• SELECTED EXTRACT:
^^^^^^^^^^^^^^^^

Peace Is Not the Absence of Conflict.
There is no strife in a cemetery, but that is not peace. It takes more than a grave marker to bring peace to a troubled soul.
When the Bible uses the word “peace,” it is a positive word. Old Testament Jews greeted one another with the word shalom, which means “peace.” When you meet somebody and say shalom, that infers there is something good and wonderful that is happening.
Peace Is a Right Relationship
Peace is a right relationship with God. This peace leads to right relationship with yourself, and guides you into a right relationship with other people. That is peace. It is a sense of well-being, and it is the result and fruit of righteousness.
Only the Righteous Are Peacekeepers
If you get nothing else from this article, you need to see that righteousness and peace are linked.
If you are an unrighteous person, you can never have peace. The only way you can have peace is to have righteousness.
The Beatitudes in the Sermon on the Mount build on each other. And what was the one right before this seventh beatitude? “Blessed are the pure in heart, for they shall see God” (Matthew 5:8). There is no peace without purity. Those who are not children of God cannot be peacemakers.
“Mercy and truth have met together; righteousness and peace have kissed” (Psalm 85:10).
Peace is the righteousness of God ruling and reigning in your heart.
The Enemy of the Peacemakers
If peace is linked with righteousness, then lack of peace is always rooted in sin. “‘There is no peace,’ says my God, ‘for the wicked’” (Isaiah 57:21).
Sin separates men from God. It separates men from men. It brings inner turmoil. But this world of conflict has no idea how to solve it. “For they have healed the hurt of the daughter of My people slightly, saying, ‘Peace, peace!’ when there is no peace” (Jeremiah 8:11). People try to give a false peace, instead of acknowledging the peace of Christ. These people are yelling, “Peace!” yet they cannot even blush over their own sins.

^^^^^^^^^^^^^^^^

• TASK 1:
In the passage on peace, what does the Hebrew word shalom mean?
• TASK 2:
Please carry on the passage on peace, picking up after its final sentence.
The data that comes next isn't needed.

• GIVEN INFORMATION:
^^^^^^^^^^^^^^^^

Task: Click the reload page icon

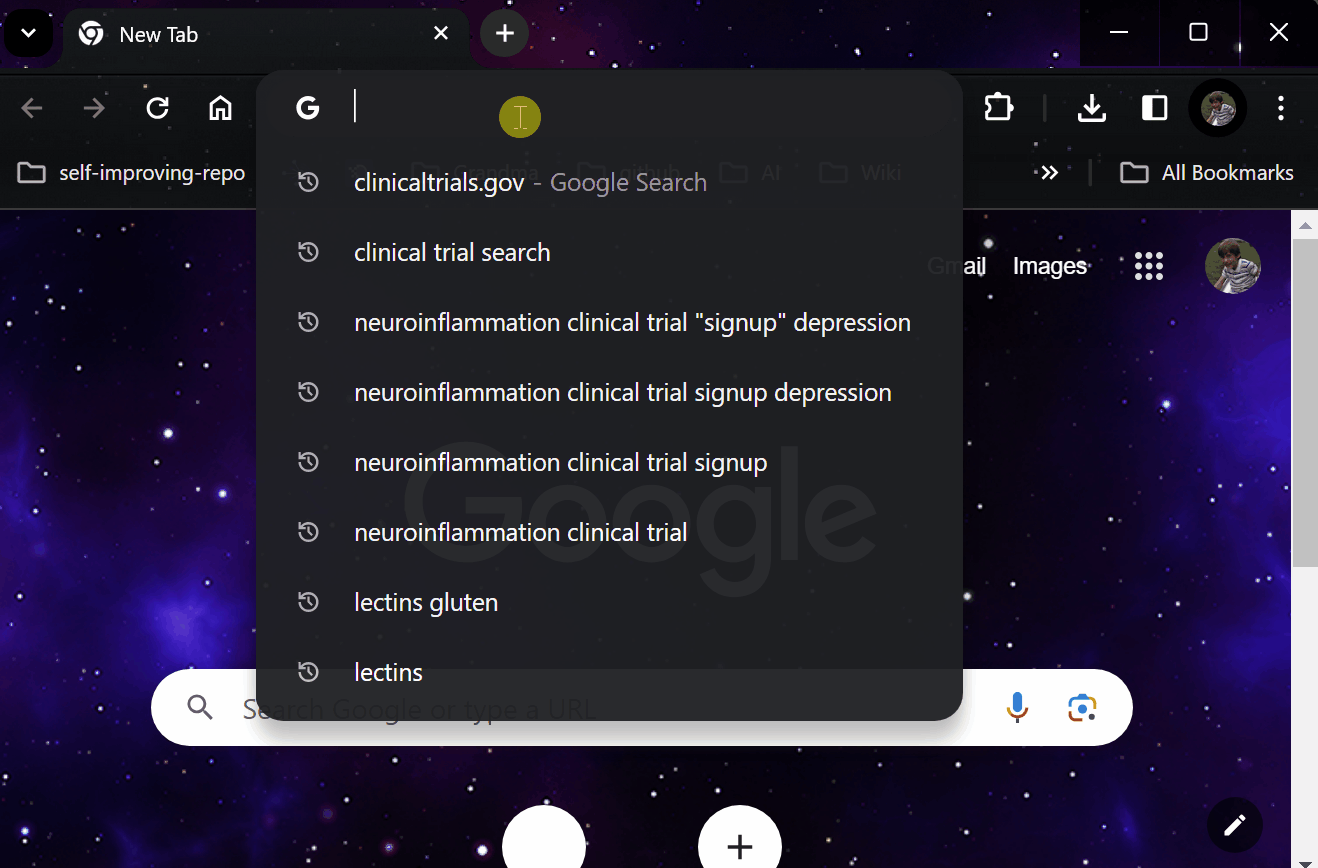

^^^^^^^^^^^^^^^^

• EXPECTED OUTPUT 1:
Peace.

• EXPECTED OUTPUT 2:
Christ, the True Peacemaker
One of the strangest declarations that ever fell from the lips of Jesus, the Prince of Peace, is this:
Do not think that I came to bring peace on earth. I did not come to bring peace but a sword (Matthew 10:34).
When Christ was born, the angels said, "On earth peace, goodwill toward men!” (Luke 2:14b) And this seventh Beatitude says: “Blessed are the peacemakers, for they shall be called sons of God” (Matthew 5:9). Yet Jesus says above that He cam to bring a sword. What is He talking about?
Christ did not come to bring a false peace, some amalgamation of good and evil. He came with a sword to put a line of demarcation between truth and error, between light and dark, between sin and righteousness.
When God's standard of righteousness is set, there will always be a division.
Without righteousness, there can be no godly peace.
And there can never be righteousness or peace without first a surrender to the lordship of Jesus Christ.
The Peace of Christ Was Planned by the Father
When God’s children were sitting in captivity in Babylon as the consequence of their sins, the Father said to them:
For thus says the LORD: After seventy years are completed at Babylon, I will visit you and perform My good word toward you, and cause you to return to this place. For I know the thoughts that I think toward you, says the LORD, thoughts of peace and not of evil, to give you a future and a hope. Then you will call upon Me and go and pray to Me, and I will listen to you (Jeremiah 29:10-12).
The peace of Christ is what God desires for you. God is not some vengeful deity sitting up there on His throne, making a lot of rules and laws that make you squirm like a worm in hot ashes.
Six times in the New Testament He is called the God of peace. The book of Judges in the Old Testament calls Him Jehovah Shalom, The-LORD-is-peace. (Judges 6:24.)
Christ’s Ministry of Reconciliation
This peace that the Father planned for the children of God has been purchased by the Son.
But now in Christ Jesus you who once were far off have been brought near by the blood of Christ. For He Himself is our peace, who has made both one, and has broken down the middle wall of separation…(Ephesians 2:13-14).
And again:
For it pleased the Father that in Him all the fullness should dwell, and by Him to reconcile all things to Himself, by Him, whether things on earth or things in heaven, having made peace through the blood of His cross (Colossians 1:19-20).
How does the cross bring peace? At the cross, wickedness was not appeased, but confronted. Sin was not overlooked—it was atoned for, paid for. God's greatest righteousness confronted man's greatest wickedness. Righteousness won, and peace was attained.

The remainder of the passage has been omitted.